But Yevloyev's colleagues accuse Mr Zyazikov of orchestrating the killing. The editor-in-chief of Ingushetiya.ru, Roza Malsagova, addressed Mr Zyazikov directly in an open letter posted on the website. "There is no doubt that it was you who gave the order for another extrajudicial execution," Ms Malsagova wrote. Ms Malsagova fled Russia earlier this year with her three sons to seek political asylum in France, claiming that she and her family had faced threats from local authorities in Ingushetia.
A Moscow court earlier this year ordered Ingushetiya.ru to be shut down for carrying extremist content, though the site continues to operate, apparently unencumbered, on a foreign server. Mr Zyazikov yesterday evening made his first public statement on Yevloyev's death, saying he did not know the activist personally and calling the case "a human tragedy". He told Interfax news agency that law enforcement authorities were conducting "all necessary measures" to solve the crime and that "authorities are absolutely open for a dialogue".
But he also hinted that foreign governments may be attempting to destabilise the republic. "It is obvious that there are forces - including outside Russia - that have long since designated Ingushetia a zone of tactical and strategic interests and declared the North Caucasus a place where they plan to weaken the security in the southern part of our country," Mr Zyazikov said, according to Interfax.
He did not specify which foreign countries could be involved. Russian officials often make vague allusions to foreign agents addressing criticism and accusations from opponents. Hundreds of opposition activists turned out yesterday to protest in Nazran and pay their respects to Yevloyev on the day he was buried. There were conflicting reports about the number of protesters. The Interfax news agency said there were around 800 protesters, while the Ingush opposition said there were up to 3,000.

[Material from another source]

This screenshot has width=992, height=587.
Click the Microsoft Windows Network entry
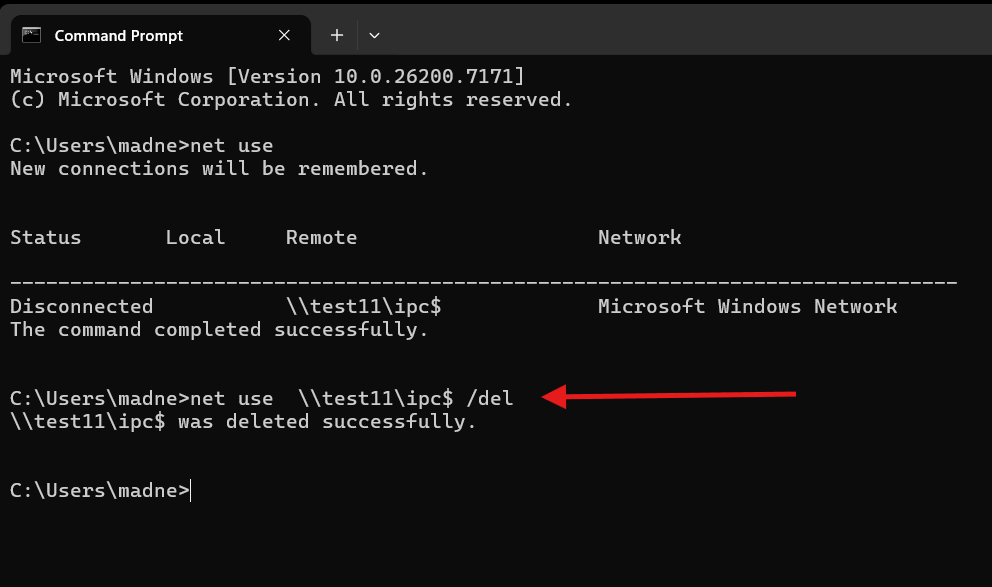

A Reuters correspondent at the scene reported that more than 1,000 people came out, and that around 500 remained after Yevloyev's body was buried, saying they would remain until Mr Zyazikov stepped down. The Kremlin has largely pacified Chechnya - the site of two bloody wars between separatists and Russian federal forces over the past 15 years - by pouring money for reconstruction into the republic and giving near total control to the authoritarian Chechen president, Ramzan Kadyrov.
But while violence in Chechnya has subsided, it has also spread across the North Caucasus to regions such as Ingushetia. Law enforcement authorities in Ingushetia regularly conduct brutal campaigns against insurgents in which, critics say, innocent civilians are often victimised. The Ingush opposition says it has collected around 100,000 signatures asking the Kremlin to replace Mr Zyazikov. The Kremlin scrapped direct gubernatorial elections in 2005, replacing it with a system in which the president essentially appoints regional heads.
But Alexei Malashenko, a Caucasus analyst with the Carnegie Moscow Centre, said the Kremlin would be loath to replace Mr Zyazikov anytime soon. "This would be giving in to societal pressure," Mr Malashenko said. "This would be a sign of weakness." Whether tensions will escalate into violent clashes in the coming days and weeks depends largely on the size of street protests that will be carried out and whether local authorities can manage to head them off before they get started.